• [THE PROBLEM]: Transcribe only the stretch of lines that opens with the line containing "Image resolution: width=1195" and closes with the last line of the listing, skipping pictures.

# # # #

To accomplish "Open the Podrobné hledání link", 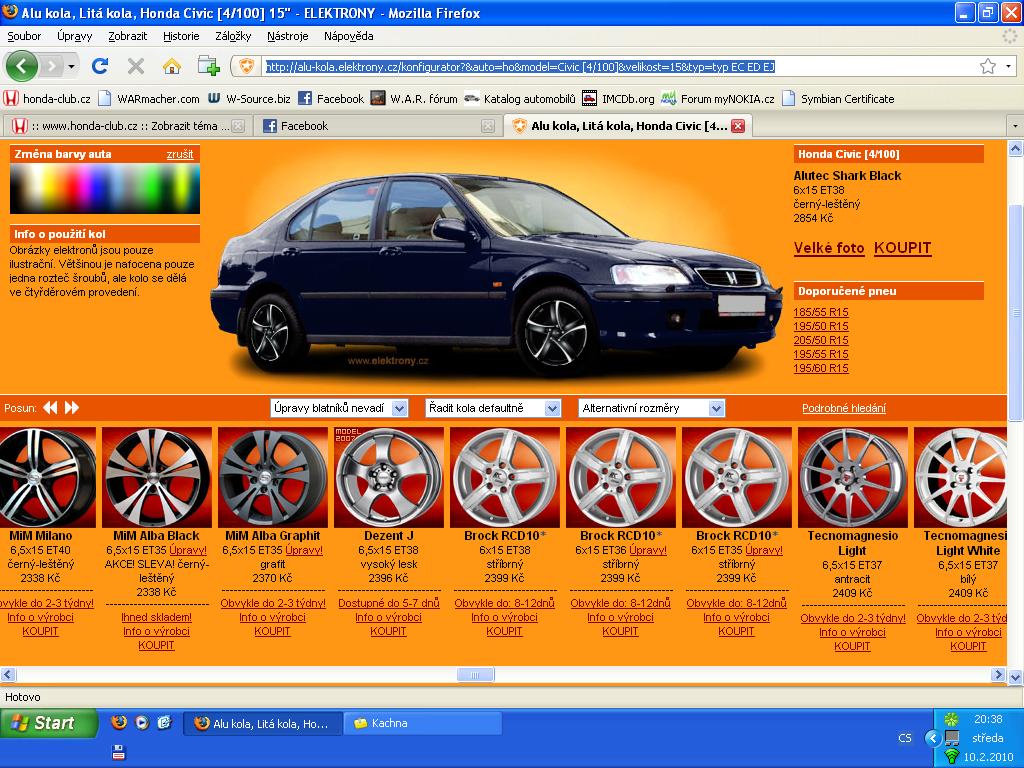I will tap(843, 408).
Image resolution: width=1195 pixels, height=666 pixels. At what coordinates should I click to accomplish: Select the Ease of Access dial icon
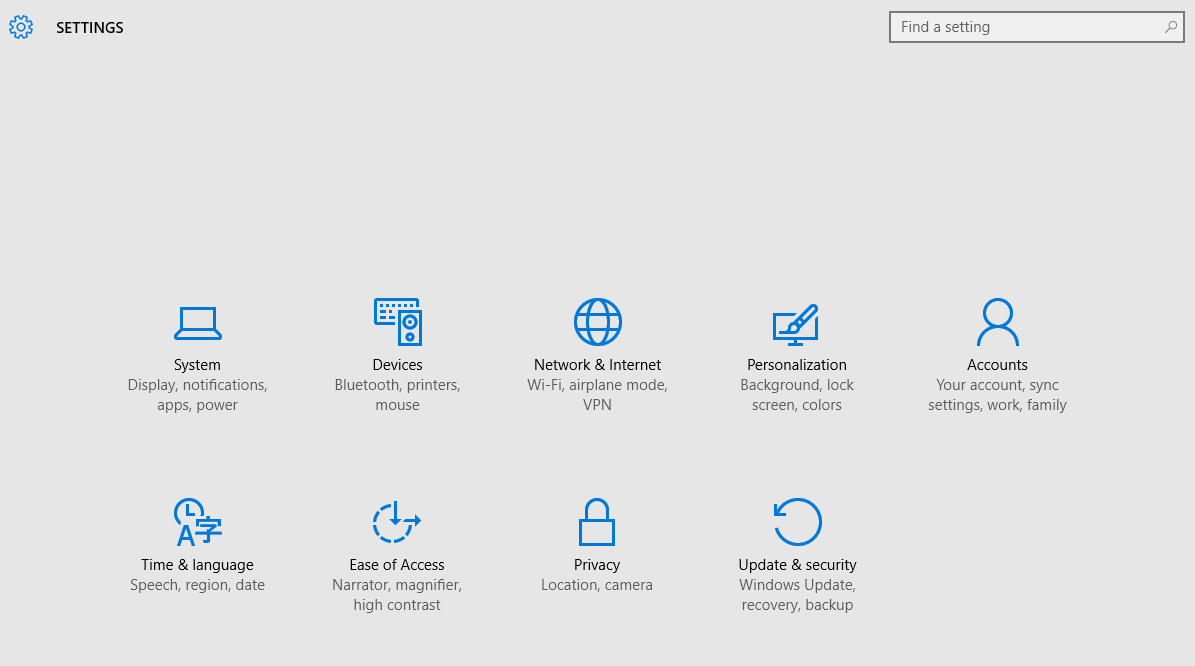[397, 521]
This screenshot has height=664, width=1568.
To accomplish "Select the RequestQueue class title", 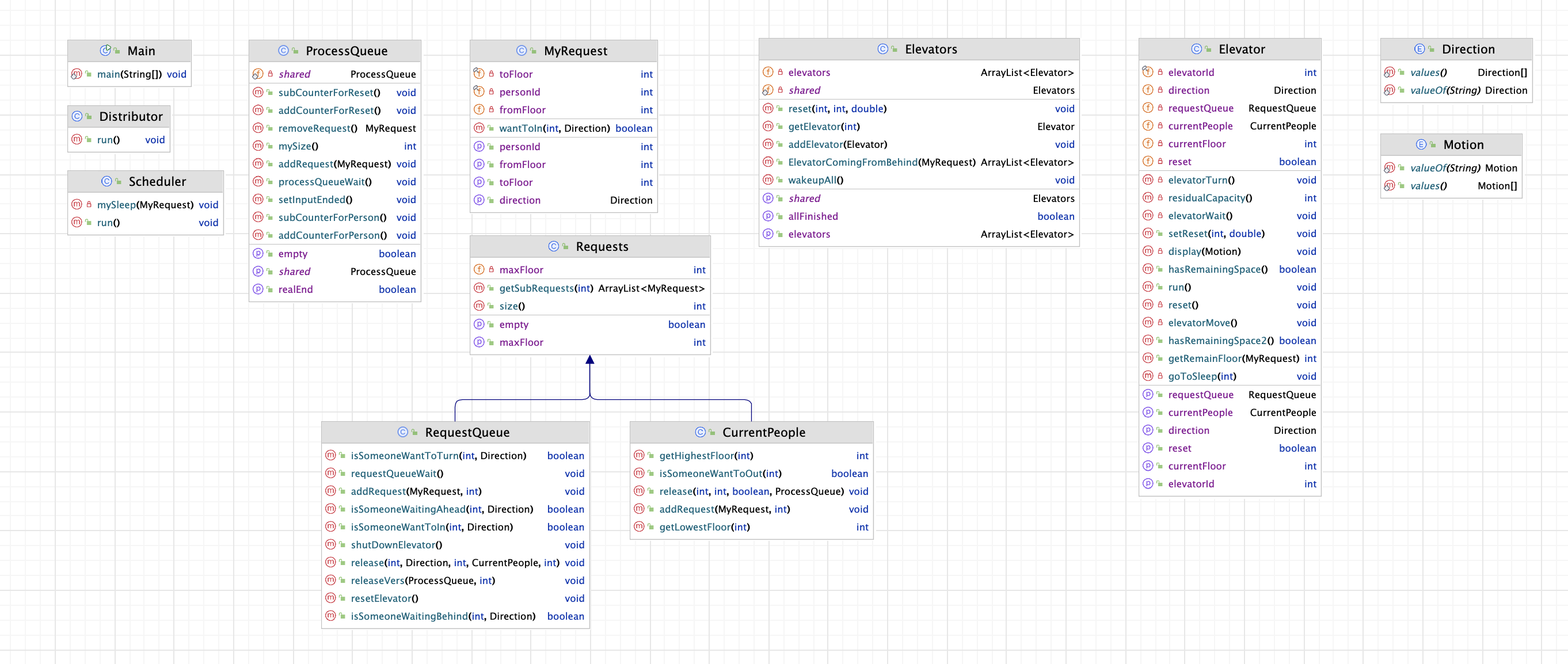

# # # #

• [PROBLEM SOLUTION]:
Image resolution: width=1195 pixels, height=666 pixels. At what coordinates should I click to accomplish: Select the Ease of Access dial icon
[397, 521]
This screenshot has height=664, width=1568.
To accomplish "Select the RequestQueue class title", 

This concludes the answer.